According to Sharon, Whip Mix team members aren’t just numbers, but individuals who the CEO knows by name and sees on a daily basis. And they are valued for their improvement ideas, not just for hard work.
She recalls the close relationship between Fritz Backscheider at Recto and Mr. Ed. Fritz would do anything we asked and his company has been supplying us with plastic products “forever”. She is proud of the fact that we still work with vendors that were with us over 48 years ago when she started.
She was so grateful when we switched over to a modernized pay grade system. Prior to this you would only get a $0.05 or a $0.10 raise depending on how much you made an hour. Team Members were all glad to see the implementation of a real pay system.
Most Proud of …
Sharon is most proud of being the first President’s Award recipient way back when Jim Myers had just joined the Company. And, she proudly remembers being a part of our many acquisitions since we acquired CF Price out in California back in 1987. It was hard work to integrate them into Whip Mix and she’s proud to see how they have grown and helped our team members grow as well.

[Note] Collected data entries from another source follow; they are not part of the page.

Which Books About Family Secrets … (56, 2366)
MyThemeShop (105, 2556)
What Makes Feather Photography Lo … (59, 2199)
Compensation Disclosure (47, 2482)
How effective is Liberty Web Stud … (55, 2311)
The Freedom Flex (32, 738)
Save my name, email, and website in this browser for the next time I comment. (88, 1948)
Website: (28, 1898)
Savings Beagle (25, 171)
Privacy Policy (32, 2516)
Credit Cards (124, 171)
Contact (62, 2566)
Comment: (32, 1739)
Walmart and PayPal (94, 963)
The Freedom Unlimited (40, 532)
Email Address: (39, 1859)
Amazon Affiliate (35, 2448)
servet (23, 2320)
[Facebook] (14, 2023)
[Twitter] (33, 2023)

When asked what Sharon would like to take with her as a memory of her 44 years at Whip Mix, she slowly & wistfully responded, “I really just savor the memory of working so well and for so long with a wonderful, caring group of hardworking & honest co-workers.”
What’s Next in retirement
Having lost a close friend earlier this year, Sharon recognizes the need to finally stop and smell the roses. So she and Todd are taking time to do a family trip with grandchildren to Gulf Shores this summer. Can you imagine her sleeping in till 5:30 or 6am on weekday mornings??
Authors Note: This blog was co-written by Jim Myers, President of Whip Mix Corporation. Jim has been with Whip Mix for 15 years, previously serving as Vice President of Manufacturing, managing the activities of the Louisville and Ft. Collins, CO plants. In 2011 the Kentucky Association of Manufacturers awarded Jim the Kentucky Manufacturing Employee of the Year Award in recognition of his excellence in 4 areas: Innovation, Teamwork, Community Service and Leadership.